Facebook isn’t the first huge PHP-based website of course. Wikipedia is one of the three-largest sites on the Internet and is built on PHP. All WordPress blogs are built on PHP. However, both of these examples have really good caching scenarios. Wikipedia uses Varnish to cache all requests they can and as a result they reduce their dependency on PHP greatly. WordPress uses caching in the same way. Both sites eschew calls to PHP for the vast majority of their requests by doing this. This is probably the most widely accepted pattern for scaling PHP, which doesn’t have a good track record for scaling. Just bypass PHP as much as possible. However, for Facebook this isn’t an option. They want to personalize every single request so caching just doesn’t work for them.
I find it fun to watch Facebook doing this. Internally Facebook has a focus on speed and believes that using PHP and PHP-like tools is part of achieving that. They can’t cache. So, rather than move that massive codebase they are changing what it runs in. Instead of moving to a new house, they are remodeling!

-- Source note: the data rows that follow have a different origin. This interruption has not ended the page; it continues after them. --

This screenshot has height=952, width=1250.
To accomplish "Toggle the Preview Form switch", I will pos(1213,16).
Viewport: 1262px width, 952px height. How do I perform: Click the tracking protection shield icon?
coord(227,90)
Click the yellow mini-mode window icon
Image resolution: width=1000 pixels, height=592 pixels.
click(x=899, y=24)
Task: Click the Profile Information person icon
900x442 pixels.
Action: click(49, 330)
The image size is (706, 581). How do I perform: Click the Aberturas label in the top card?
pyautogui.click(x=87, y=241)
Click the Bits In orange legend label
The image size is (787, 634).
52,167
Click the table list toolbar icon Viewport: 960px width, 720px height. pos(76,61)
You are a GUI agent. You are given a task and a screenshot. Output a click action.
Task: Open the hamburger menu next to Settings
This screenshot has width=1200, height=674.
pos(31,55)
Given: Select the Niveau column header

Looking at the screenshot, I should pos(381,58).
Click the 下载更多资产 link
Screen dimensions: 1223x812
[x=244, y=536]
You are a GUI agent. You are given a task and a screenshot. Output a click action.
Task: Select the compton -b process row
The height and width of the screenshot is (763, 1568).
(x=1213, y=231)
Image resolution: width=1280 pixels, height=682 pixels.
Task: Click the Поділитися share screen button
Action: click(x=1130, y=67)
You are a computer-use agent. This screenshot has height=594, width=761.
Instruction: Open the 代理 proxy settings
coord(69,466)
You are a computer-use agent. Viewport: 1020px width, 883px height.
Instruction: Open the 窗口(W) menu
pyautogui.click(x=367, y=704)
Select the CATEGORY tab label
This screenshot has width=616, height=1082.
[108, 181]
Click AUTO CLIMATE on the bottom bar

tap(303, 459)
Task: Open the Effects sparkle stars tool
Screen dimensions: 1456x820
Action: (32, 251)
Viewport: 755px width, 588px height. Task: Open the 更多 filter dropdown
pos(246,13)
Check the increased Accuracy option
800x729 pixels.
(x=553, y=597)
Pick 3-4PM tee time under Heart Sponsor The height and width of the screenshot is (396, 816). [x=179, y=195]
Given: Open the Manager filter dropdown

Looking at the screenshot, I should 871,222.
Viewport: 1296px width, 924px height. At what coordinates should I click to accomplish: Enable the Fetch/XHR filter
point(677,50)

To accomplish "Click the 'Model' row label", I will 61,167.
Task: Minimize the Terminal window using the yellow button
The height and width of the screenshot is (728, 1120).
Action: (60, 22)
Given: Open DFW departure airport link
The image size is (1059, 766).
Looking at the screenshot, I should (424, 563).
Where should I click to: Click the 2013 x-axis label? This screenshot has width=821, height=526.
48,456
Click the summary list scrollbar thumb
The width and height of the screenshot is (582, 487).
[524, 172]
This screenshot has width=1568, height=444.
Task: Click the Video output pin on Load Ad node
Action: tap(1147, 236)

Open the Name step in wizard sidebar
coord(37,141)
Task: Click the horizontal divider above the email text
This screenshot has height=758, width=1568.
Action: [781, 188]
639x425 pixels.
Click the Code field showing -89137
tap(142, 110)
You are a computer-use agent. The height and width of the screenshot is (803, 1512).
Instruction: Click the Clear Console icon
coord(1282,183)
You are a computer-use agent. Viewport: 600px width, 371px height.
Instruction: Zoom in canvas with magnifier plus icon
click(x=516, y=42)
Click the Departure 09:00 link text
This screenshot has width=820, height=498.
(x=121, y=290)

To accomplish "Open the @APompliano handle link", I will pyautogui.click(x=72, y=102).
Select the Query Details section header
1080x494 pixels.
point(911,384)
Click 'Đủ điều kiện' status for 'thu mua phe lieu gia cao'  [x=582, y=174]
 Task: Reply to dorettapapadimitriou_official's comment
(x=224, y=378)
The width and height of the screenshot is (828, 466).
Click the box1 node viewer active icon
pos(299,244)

First with the introduction of HHVM, and now with Hack, they are redefining the characteristics of the platform their code runs on to achieve the performance they want. I find this interesting because it is a path so rarely taken. Certainly no small startup could (should?) do this. Their simply isn’t the time or money to do it, and it takes your focus off your main goal. You could look at Google and Go as something similar, but I don’t think their motives for making Go are anything like what Facebook is doing with HHVM and Hack.
I like to say that PHP is “the people’s language”. It is the disdain of almost any developer you meet. It’s crufty, gross and houses some terrible code. Some of this is the languages fault, but a bunch of it is also that many people first learned to program in PHP. PHP is also the language that nearly every blog and wiki you have ever visited uses. I would go so far as to suggest that there are more page views on the Internet of PHP than any other language in existence.
Wikimedia Foundation, the non-profit that runs Wikipedia and hosts the Wikimedia engine, is running development versions of Wikimedia on the HHVM engine. Part of Wikipedia’s scaling plan is now coming from the byproduct of Facebook redefining how PHP works. That is really cool. By choosing to change their ecosystem, instead of moving to a new one, Facebook is building a path that millions of blogs and wikis may be able to follow. That is pretty interesting, and why this is a path worth watching.